Ce qui fait la richesse et l’identité de notre pays, c’est bien sa culture, ce bien irremplaçable qui éclaire nos consciences et les chemins de la liberté. Elle irrigue toutes nos activités humaines, nous permet d’aller à la rencontre de l’autre, et nous aide parfois à supporter l’insupportable.

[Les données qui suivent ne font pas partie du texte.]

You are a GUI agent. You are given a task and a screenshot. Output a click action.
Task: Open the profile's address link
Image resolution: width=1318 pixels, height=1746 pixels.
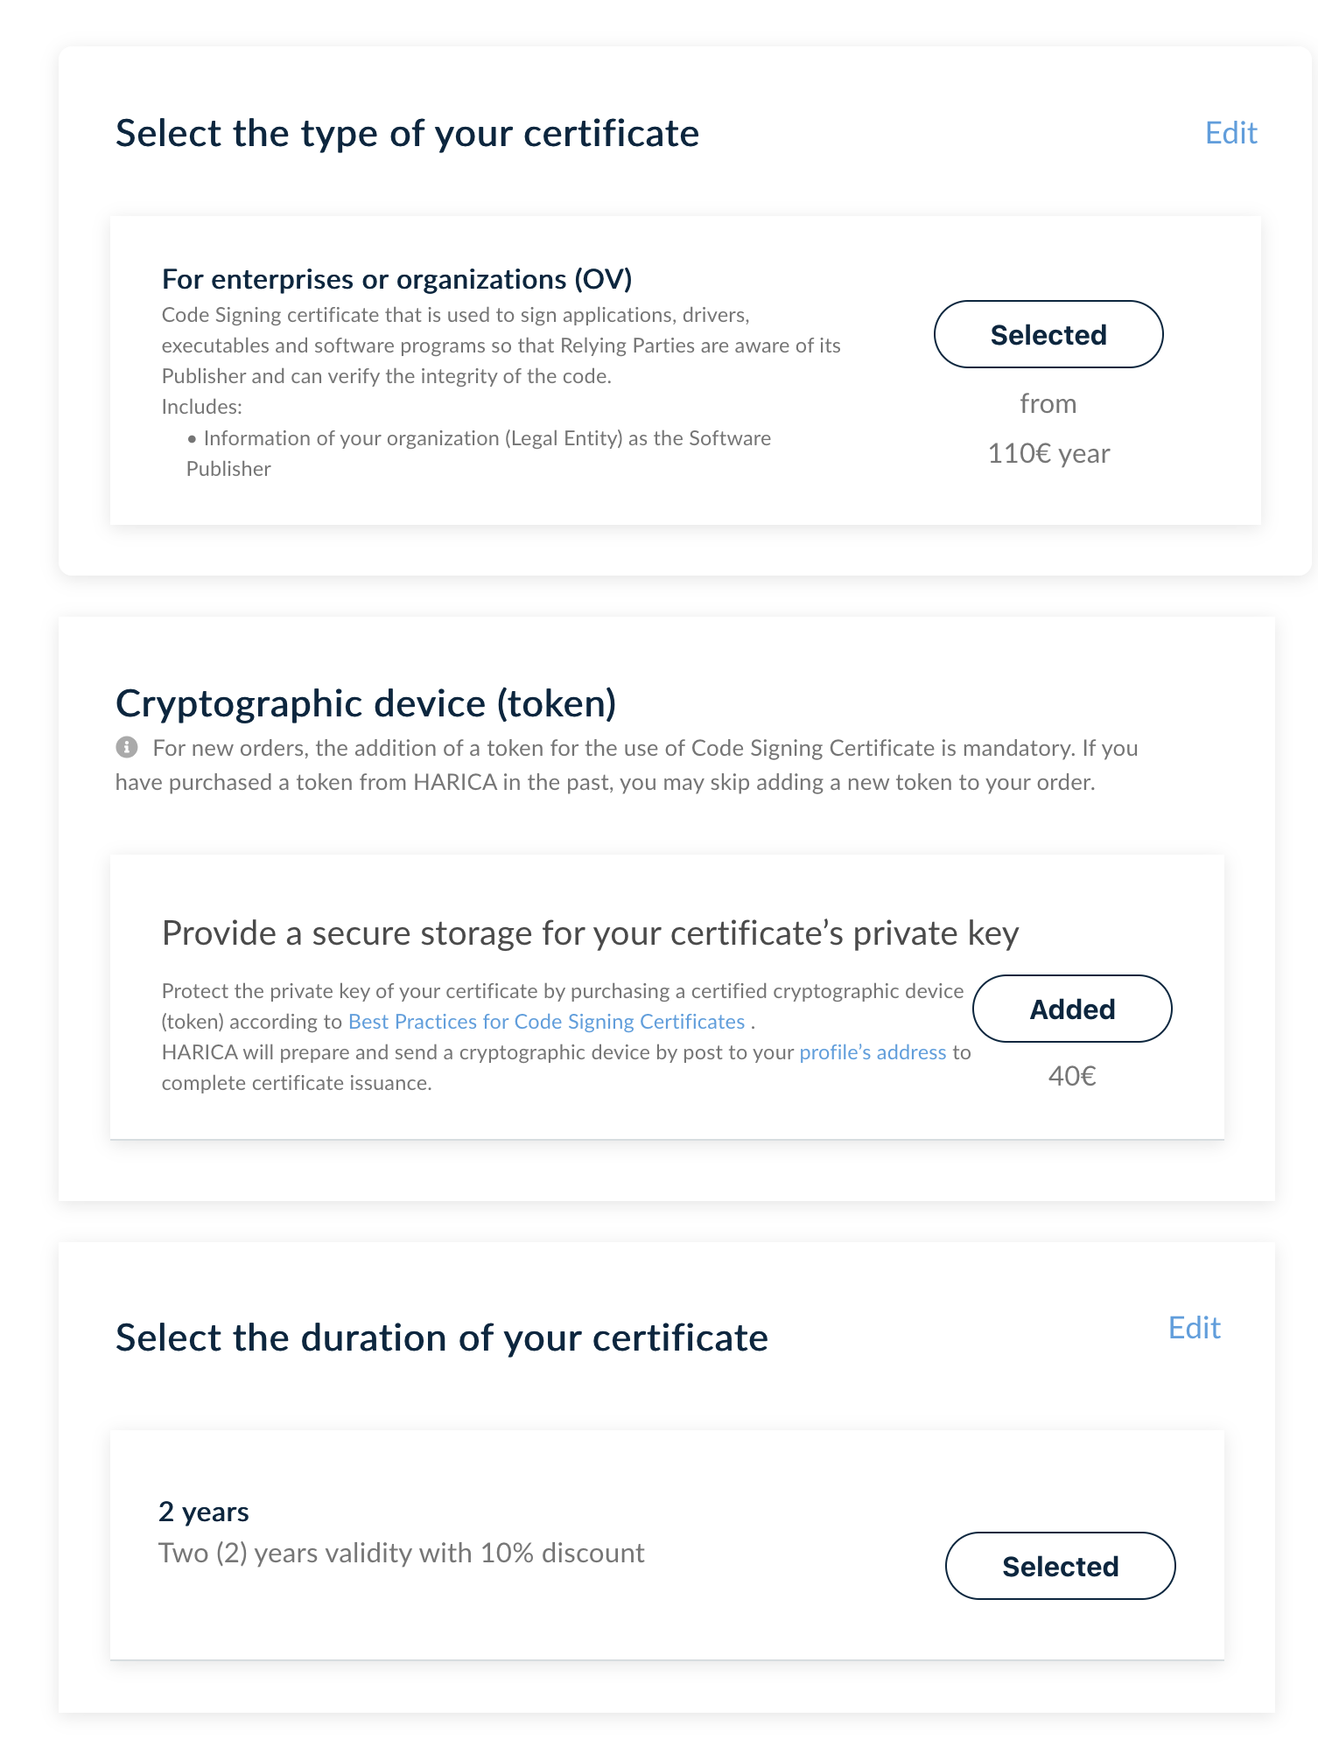[x=873, y=1052]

« Créer c’est résister, et résister c’est créer » écrivait en 2010, à l’âge de 93 ans, Stéphane Hessel, cet éternel jeune résistant, dans le livre « Indignez-vous ». Il lançait cet appel, après avoir fait l’état des lieux de notre société néo-libérale qui, avec méthode, a démembré nos acquis sociaux et tout le socle des réformes profondes du programme du Conseil National de la Résistance qui mettait l’homme et son bien-être au-dessus de toute autre considération. Dix ans après ce constat, l‘accélération du démembrement de nos services publics aura été de pair avec l’accélération de la rotation du capital, de la mondialisation et de la marchandisation de nos espaces de vie.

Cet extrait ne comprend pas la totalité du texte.